I forced myself up to the window again, seeing and hearing the Blazer leave. I went back to the mattress, trying to sort out what they had said. The most I could make out of it was that there were at least four people involved in Sammy’s murder: these two, the Goat, and someone they called the Pony Player. They seemed to trust the Goat (“our boy,” Raney had called him) more than the Pony Player. The Pony Player’s blood, as well as Sammy’s, could be found on a knife and blanket.
But nothing they had said told me much about who the other two were. I tried to silence the voices within me which said it didn’t matter what I learned about them, since I was unlikely to be able to tell anyone else. I would survive. I fell asleep.
FOR SOME REASON, Raney didn’t bother me all day. He never came in and played the dice. I was able to sleep undisturbed by anything but the discomfort of my cuts and bruises. It was dark in the room when I was finally fully awake again, but the night was moonlit and I could see outlines of what little there was to see in my simple cell.
I heard Raney moving about, and could smell broth being warmed in the next room. When I heard the bolt to the door sliding back, I closed my eyes and feigned sleep. I didn’t want to face his fists again, or even his knowing smile
. I knew he stood and watched me, but he set the bowl down and left after a few minutes.
I drank it down as quietly as I could. I was hungry, and it didn’t exactly fill me up, but it warmed me. I listened as Raney paced nervously. I lay there, becoming aware that Raney was still alone — Devon had not returned. I knew he was supposed to make a phone call to the Goat, but I didn’t know the schedule. Apparently, he was late or nearly late.

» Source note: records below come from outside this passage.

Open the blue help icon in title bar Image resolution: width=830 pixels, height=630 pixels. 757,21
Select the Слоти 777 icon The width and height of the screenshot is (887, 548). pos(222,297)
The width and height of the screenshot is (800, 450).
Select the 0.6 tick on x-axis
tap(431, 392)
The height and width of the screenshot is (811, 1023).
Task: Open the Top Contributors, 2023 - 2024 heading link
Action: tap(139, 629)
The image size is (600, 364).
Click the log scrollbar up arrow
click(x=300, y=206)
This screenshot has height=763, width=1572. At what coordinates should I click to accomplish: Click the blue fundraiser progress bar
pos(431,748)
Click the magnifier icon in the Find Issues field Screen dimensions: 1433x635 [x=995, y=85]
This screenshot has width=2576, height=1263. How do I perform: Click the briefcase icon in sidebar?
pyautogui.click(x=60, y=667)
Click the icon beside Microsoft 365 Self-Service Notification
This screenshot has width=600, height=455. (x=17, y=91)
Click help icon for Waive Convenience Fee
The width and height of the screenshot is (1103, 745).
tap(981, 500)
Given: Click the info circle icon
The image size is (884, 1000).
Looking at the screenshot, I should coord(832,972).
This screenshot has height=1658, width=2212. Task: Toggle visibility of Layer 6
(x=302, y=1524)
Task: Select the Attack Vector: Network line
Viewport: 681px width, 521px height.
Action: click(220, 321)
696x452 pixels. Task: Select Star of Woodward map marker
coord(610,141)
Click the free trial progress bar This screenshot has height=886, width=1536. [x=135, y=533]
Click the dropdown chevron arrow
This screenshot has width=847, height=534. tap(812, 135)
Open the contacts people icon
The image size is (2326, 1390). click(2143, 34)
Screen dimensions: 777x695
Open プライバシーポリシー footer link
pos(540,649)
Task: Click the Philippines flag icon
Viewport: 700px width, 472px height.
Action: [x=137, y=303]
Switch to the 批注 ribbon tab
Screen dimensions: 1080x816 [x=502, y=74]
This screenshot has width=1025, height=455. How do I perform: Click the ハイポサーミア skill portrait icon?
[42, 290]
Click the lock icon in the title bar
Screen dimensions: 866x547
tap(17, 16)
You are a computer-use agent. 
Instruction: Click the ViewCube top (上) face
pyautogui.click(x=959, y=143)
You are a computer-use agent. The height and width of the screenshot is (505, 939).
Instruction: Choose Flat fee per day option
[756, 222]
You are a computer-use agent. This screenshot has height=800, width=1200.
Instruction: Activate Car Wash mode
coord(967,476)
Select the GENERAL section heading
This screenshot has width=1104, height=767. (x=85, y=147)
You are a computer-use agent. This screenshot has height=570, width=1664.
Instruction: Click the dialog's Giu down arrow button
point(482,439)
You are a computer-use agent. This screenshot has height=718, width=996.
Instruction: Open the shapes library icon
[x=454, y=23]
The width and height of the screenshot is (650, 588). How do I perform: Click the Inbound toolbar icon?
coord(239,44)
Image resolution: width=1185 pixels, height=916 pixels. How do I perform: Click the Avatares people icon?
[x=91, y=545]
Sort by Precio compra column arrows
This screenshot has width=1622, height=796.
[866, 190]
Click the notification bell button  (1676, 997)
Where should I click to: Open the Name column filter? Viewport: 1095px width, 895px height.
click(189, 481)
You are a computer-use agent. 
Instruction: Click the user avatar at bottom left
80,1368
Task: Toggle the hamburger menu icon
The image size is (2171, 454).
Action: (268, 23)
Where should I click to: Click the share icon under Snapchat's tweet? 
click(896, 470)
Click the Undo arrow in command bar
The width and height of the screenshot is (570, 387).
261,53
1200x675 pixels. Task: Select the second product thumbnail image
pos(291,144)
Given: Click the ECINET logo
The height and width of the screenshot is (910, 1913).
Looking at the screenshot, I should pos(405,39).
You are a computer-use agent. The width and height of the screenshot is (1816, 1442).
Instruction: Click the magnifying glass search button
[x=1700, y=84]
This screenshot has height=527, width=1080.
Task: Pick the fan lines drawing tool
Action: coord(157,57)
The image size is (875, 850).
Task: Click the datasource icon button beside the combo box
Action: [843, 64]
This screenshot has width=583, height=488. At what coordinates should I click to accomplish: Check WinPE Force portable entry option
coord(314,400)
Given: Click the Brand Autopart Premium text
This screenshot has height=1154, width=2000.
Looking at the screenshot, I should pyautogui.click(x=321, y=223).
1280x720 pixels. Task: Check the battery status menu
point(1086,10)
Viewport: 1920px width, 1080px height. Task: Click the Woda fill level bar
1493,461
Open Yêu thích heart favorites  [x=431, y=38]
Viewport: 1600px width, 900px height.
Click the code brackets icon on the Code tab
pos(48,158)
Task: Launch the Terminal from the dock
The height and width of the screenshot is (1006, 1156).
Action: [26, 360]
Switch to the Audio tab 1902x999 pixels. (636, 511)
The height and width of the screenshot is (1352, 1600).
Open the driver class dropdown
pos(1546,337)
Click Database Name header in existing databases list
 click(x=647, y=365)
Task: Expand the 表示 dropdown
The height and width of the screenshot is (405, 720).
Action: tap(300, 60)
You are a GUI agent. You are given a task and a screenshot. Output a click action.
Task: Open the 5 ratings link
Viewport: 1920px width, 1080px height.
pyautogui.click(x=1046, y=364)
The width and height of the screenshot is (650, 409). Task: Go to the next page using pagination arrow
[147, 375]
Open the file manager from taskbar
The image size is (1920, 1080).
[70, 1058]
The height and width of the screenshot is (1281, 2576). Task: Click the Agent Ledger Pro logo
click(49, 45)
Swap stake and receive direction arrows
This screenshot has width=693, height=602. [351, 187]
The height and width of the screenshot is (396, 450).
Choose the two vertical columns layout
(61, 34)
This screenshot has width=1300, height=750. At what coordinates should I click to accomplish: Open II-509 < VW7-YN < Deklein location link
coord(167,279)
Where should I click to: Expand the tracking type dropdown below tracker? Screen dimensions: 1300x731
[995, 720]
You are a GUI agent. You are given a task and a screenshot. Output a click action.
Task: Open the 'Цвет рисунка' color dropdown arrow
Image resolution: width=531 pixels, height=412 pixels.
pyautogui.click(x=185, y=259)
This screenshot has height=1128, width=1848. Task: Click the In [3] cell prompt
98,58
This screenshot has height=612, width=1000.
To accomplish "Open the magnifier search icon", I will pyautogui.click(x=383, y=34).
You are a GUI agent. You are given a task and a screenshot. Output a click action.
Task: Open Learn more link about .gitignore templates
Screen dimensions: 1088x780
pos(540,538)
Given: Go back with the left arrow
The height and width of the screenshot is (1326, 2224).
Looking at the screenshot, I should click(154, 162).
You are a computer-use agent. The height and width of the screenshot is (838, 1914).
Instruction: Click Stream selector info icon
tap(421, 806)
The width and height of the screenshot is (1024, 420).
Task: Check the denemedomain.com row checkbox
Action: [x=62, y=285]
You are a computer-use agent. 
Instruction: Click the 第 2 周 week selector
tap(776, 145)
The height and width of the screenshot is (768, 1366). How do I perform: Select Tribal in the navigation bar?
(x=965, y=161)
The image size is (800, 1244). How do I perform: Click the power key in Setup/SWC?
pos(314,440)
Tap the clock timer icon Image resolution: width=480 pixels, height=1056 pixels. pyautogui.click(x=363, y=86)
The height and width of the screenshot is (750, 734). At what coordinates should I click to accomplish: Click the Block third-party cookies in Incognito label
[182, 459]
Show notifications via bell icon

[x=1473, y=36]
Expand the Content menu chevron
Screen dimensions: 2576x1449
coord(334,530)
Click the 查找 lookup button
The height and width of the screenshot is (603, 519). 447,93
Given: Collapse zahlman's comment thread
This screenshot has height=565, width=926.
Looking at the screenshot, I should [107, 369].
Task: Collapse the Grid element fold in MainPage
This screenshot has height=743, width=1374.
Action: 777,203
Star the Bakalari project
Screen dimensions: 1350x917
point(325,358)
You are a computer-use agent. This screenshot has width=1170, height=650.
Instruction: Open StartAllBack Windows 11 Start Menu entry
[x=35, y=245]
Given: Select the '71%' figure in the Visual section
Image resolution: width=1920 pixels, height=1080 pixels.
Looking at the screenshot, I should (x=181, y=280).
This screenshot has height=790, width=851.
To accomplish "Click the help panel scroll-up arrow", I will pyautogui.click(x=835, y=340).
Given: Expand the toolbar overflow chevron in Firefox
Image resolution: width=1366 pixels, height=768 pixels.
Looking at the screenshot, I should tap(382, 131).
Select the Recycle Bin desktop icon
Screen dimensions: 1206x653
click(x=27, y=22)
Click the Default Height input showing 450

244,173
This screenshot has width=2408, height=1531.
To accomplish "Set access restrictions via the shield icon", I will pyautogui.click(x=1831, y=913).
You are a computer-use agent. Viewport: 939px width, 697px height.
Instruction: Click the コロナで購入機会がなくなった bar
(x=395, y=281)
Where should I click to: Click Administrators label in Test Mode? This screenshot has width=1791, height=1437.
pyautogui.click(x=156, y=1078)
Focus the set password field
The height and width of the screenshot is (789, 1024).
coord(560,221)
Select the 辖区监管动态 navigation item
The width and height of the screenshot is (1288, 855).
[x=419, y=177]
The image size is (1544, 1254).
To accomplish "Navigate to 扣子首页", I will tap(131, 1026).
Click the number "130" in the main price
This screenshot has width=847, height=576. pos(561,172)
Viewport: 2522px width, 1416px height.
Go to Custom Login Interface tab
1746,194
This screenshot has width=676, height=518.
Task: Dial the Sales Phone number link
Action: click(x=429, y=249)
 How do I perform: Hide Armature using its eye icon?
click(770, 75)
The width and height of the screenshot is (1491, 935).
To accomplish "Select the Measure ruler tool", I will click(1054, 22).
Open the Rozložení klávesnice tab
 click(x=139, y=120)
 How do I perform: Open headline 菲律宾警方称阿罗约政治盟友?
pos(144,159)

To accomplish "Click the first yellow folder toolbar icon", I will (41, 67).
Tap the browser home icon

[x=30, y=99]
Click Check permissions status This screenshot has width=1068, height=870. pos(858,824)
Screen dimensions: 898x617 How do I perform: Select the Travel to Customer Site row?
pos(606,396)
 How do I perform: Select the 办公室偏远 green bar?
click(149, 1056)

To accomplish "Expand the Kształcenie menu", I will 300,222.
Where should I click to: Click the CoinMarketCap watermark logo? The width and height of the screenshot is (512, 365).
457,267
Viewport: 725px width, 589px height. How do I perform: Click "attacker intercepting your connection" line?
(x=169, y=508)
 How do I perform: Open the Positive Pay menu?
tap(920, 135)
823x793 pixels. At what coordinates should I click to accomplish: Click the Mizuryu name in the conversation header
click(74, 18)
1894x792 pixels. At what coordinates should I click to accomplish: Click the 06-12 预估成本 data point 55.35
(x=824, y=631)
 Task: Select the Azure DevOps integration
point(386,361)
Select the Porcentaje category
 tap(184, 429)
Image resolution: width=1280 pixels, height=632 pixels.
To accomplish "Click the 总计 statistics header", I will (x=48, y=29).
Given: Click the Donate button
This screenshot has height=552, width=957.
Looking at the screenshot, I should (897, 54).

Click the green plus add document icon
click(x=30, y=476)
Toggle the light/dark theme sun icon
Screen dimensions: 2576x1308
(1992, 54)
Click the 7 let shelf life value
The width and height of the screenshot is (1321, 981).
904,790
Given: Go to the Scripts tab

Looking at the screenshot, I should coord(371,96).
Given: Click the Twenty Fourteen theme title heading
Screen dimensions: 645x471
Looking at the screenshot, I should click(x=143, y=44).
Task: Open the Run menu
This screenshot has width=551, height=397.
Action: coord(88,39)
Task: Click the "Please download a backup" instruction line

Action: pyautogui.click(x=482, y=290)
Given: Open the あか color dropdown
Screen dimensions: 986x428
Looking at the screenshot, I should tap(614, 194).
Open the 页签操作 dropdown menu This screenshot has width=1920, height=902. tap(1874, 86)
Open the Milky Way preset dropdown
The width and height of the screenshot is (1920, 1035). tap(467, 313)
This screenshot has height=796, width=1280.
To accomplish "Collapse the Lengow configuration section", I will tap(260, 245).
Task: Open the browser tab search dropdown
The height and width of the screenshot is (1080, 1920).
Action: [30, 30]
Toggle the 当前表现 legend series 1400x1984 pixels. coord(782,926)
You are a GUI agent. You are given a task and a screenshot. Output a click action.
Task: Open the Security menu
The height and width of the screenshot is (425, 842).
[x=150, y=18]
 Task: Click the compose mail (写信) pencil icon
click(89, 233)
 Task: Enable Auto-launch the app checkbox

I heard him move something against the door. The table. A silly precaution, given the bolt and my weakness. I began to think of that table as my ally. It would give an advantage to me.
The front door closed and I heard the truck drive off. I was going to have some time alone. It might not be more than about twenty minutes, could possibly be less, but I would make sure it was enough.
I picked up the bowl and made my way to the windows. Hopping on one foot with only one hand free was awkward, but I managed it. I pulled myself up on the overturned bucket so that I was near the middle window. I turned my face away and smashed the bowl into the thick pane. Glass flew and cold air came rushing into the room. I looked at the opening, and my hopes sank for a moment. I had hit it wrong somehow. There were no shards of the shape I wanted, and all the pieces were too small.
I had no time to waste. I hopped off the bucket, feeling small pieces of glass pierce the bottom of my bare foot here and there, but ignoring it. I moved the bucket to the right, closer to another window. I tried again. This time I didn’t swing so hard and used only the rim of the bowl to strike the glass. Success. The glass fell more than flew this time, and the pieces were bigger. I worked a triangular piece free of the frame. It was about six inches long and three inches wide at the base.
Carefully holding my treasure, I made my way back to the mattress. Lying on my back, I felt along the edge of the mattress next to the wall, finding the spot where my right hand would lay. I pulled the edge toward me and slit the cover of the mattress with the glass. I hid the shard between the thin layers of batting.